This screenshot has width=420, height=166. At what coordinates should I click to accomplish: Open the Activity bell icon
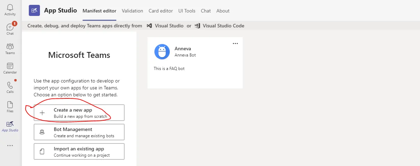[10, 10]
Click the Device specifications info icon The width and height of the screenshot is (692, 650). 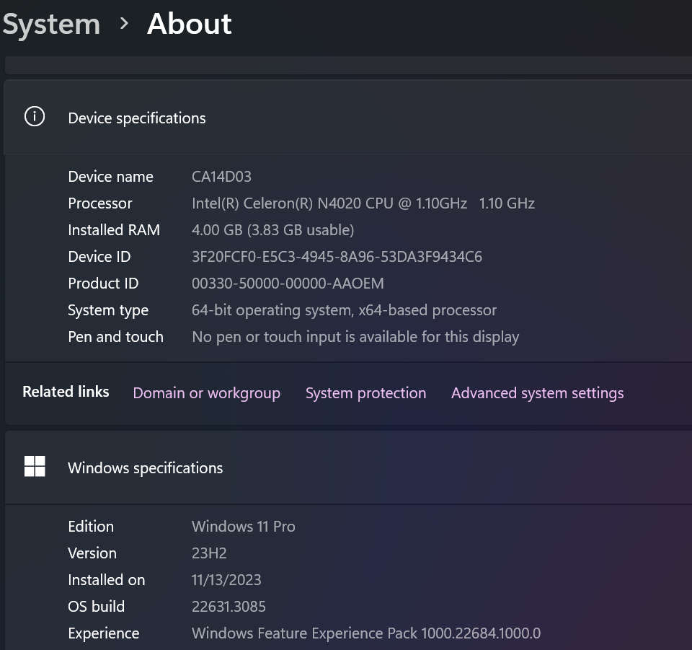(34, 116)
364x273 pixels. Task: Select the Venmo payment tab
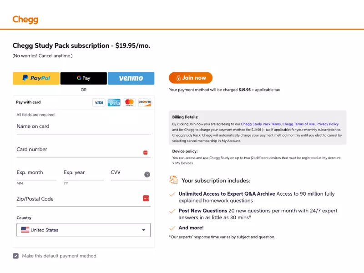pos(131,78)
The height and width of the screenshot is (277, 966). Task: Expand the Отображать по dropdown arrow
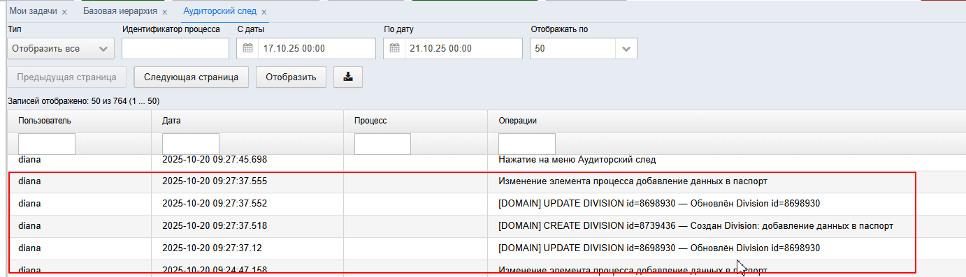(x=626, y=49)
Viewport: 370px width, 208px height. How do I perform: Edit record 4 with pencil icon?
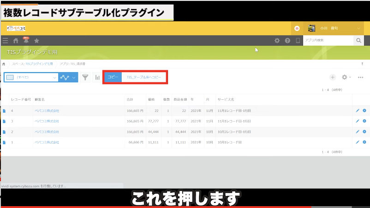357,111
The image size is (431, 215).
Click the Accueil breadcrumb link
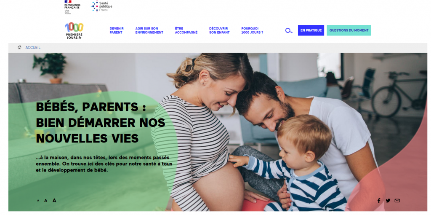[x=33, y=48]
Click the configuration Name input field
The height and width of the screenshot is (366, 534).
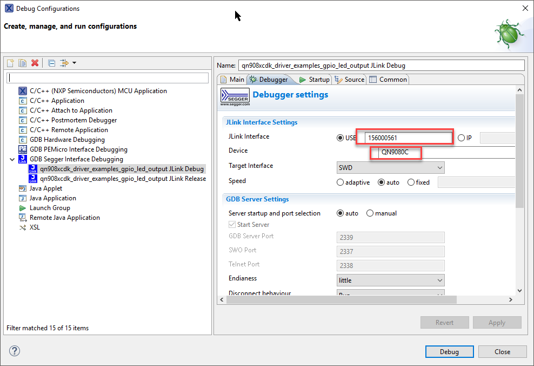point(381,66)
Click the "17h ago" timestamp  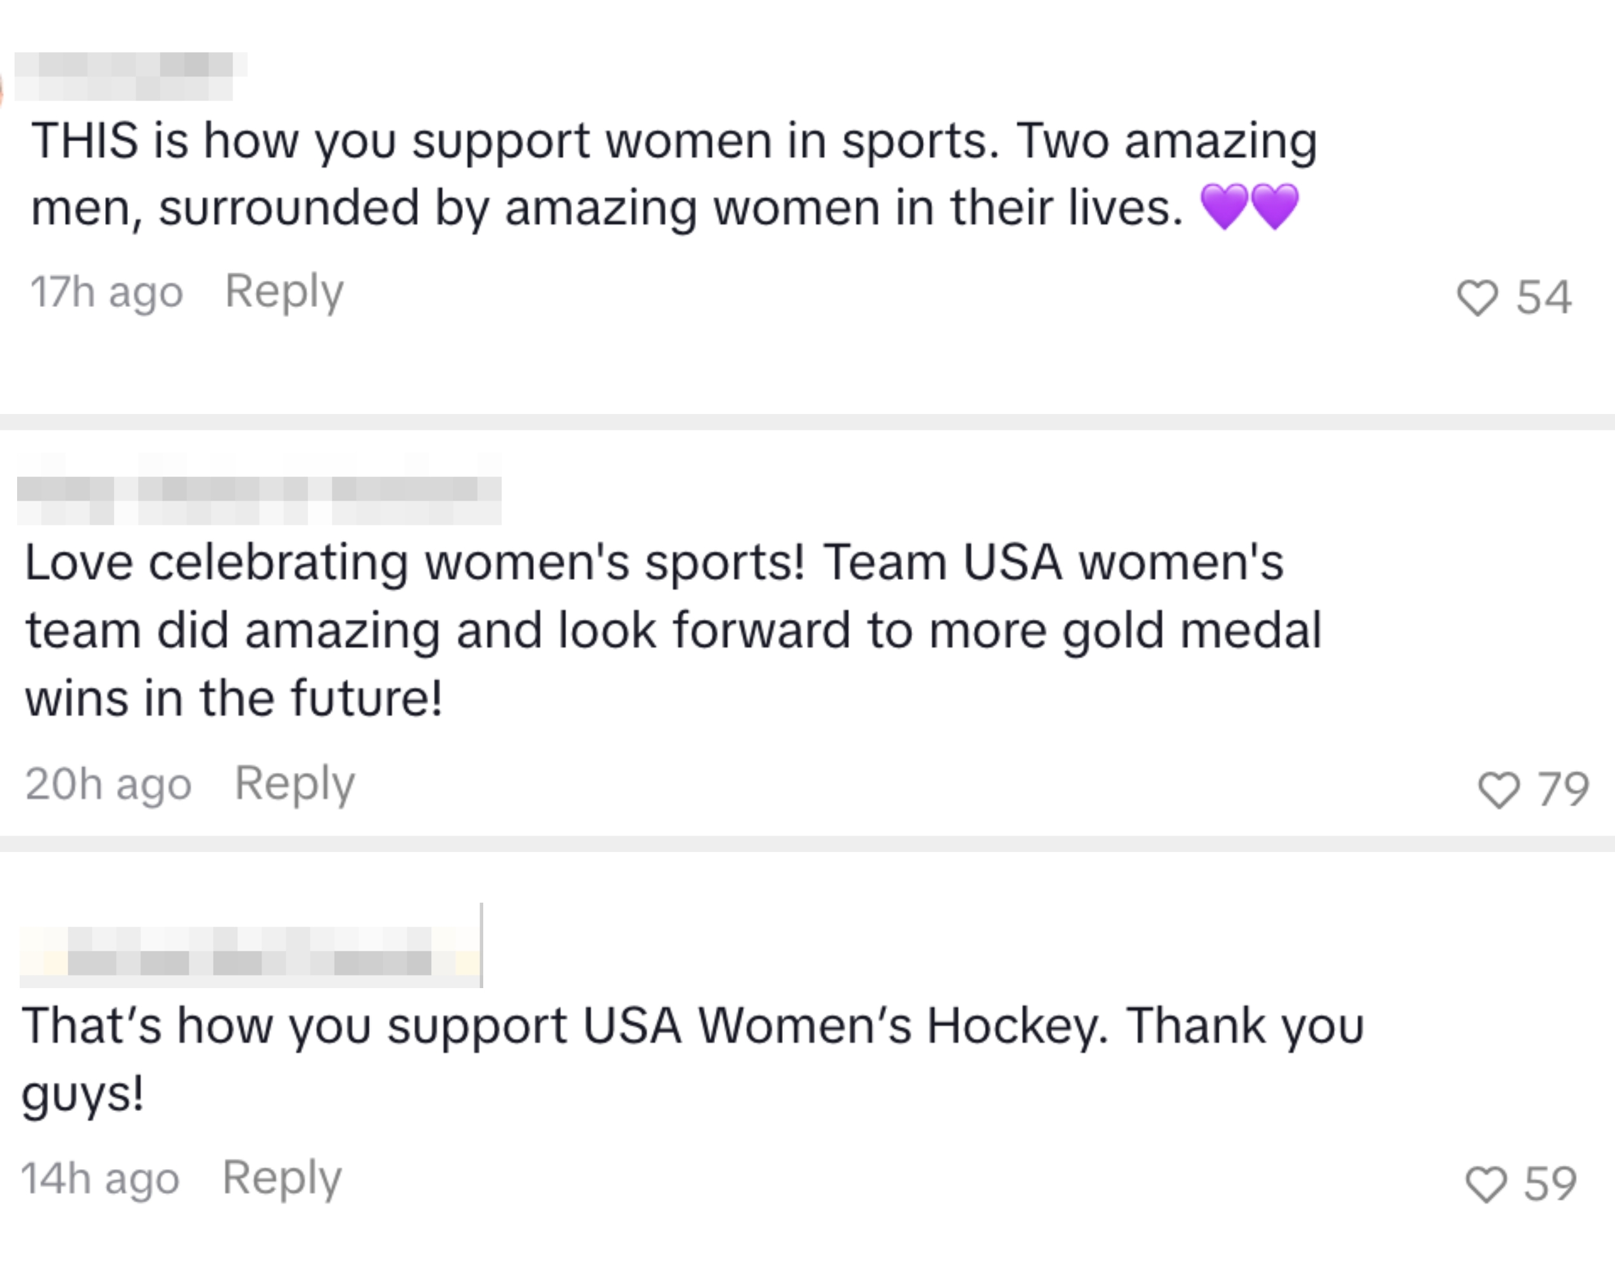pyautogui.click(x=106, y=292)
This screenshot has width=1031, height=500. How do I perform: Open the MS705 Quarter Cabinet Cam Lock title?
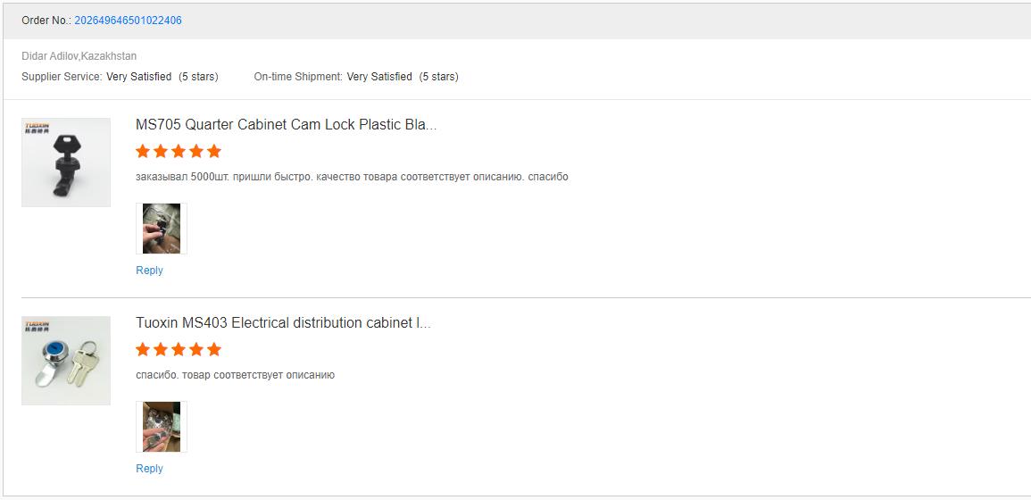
————
→ **Aim**
State how many lines of the data contain the word "This". Give only the number.

→ **Solution to the problem**
2